**Short exercise 1**
In the computer vision notes, what does rotation around the y or z axis lead to?
**Short exercise 2**
Please quote the stretch of the computer vision notes from "The direction of" through "the above patterns.".

**Text extract**
---
The essential matrix satisfies $$\displaystyle \hat{p}' E \hat{p} = 0$$ where $$\displaystyle \hat{p} = M^{-1}p$$ and $$\displaystyle \hat{p}'=M'^{-1}p'$$. The fundamental matrix is $$\displaystyle F=M'^{-T} E M^{-1}$$.

Properties
• The matrix is 3x3.
• If $$\displaystyle F$$ is the essential matrix of (P, P') then $$\displaystyle F^T$$ is the essential matrix of (P', P).
• The essential matrix can give you the equation of the epipolar line in the second image.
• $$\displaystyle l'=Fp$$ and $$\displaystyle l=F^T p'$$
• For any p, the epipolar line $$\displaystyle l'=Fp$$ contains the epipole $$\displaystyle e'$$. This is since they come from the camera in the image.
• $$\displaystyle e'^T F = 0$$ and $$\displaystyle Fe=0$$

## Structure from Motion

Optical Flow

### Only Translation

$$\displaystyle u = \frac{-V + xW}{Z} = \frac{W}{Z}(-\frac{U}{W} + x) = \frac{W}{Z}(x - x_0)$$
$$\displaystyle v = \frac{-V + \gamma W}{Z} = \frac{W}{Z}(-\frac{V}{W} + \gamma) = \frac{W}{Z}(y - y_0)$$

The direction of the translation is:
$$\displaystyle \frac{v}{u} = \frac{y-y_0}{x-x_0}$$
The all eminate from the focus of expansion.
If you walk towards a point in the image, then all pixels will flow away from that point.

### Only Rotation

Rotation around x axis: $$\displaystyle x = \alpha x y - \beta (1 + x^2) - \gamma y$$

Rotation around y or z axis leads to hyperbolas. The rotation is independent of depth.

### Both translation and rotation

The flow field will not resemble any of the above patterns.
---
**Source excerpt**
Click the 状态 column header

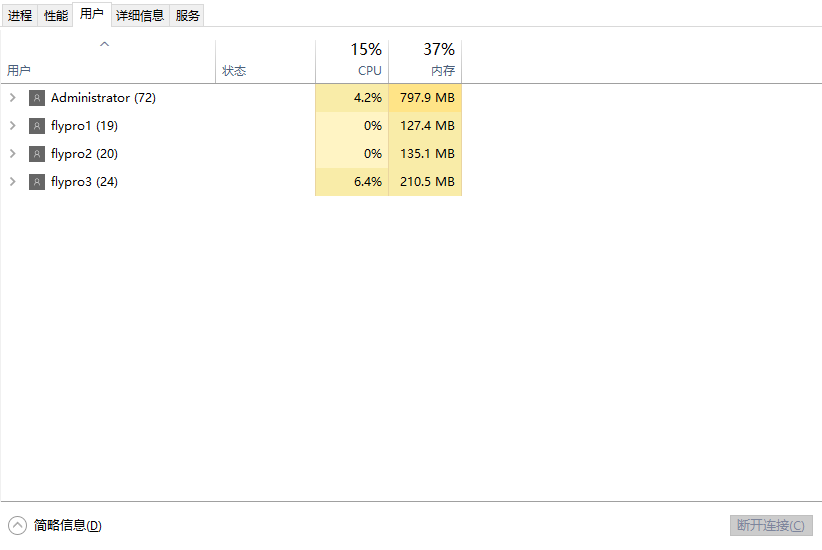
---
**Complete answer 1**
Hyperbolas.

**Complete answer 2**
The direction of the translation is:
$$\displaystyle \frac{v}{u} = \frac{y-y_0}{x-x_0}$$
The all eminate from the focus of expansion.
If you walk towards a point in the image, then all pixels will flow away from that point.

### Only Rotation

Rotation around x axis: $$\displaystyle x = \alpha x y - \beta (1 + x^2) - \gamma y$$

Rotation around y or z axis leads to hyperbolas. The rotation is independent of depth.

### Both translation and rotation

The flow field will not resemble any of the above patterns.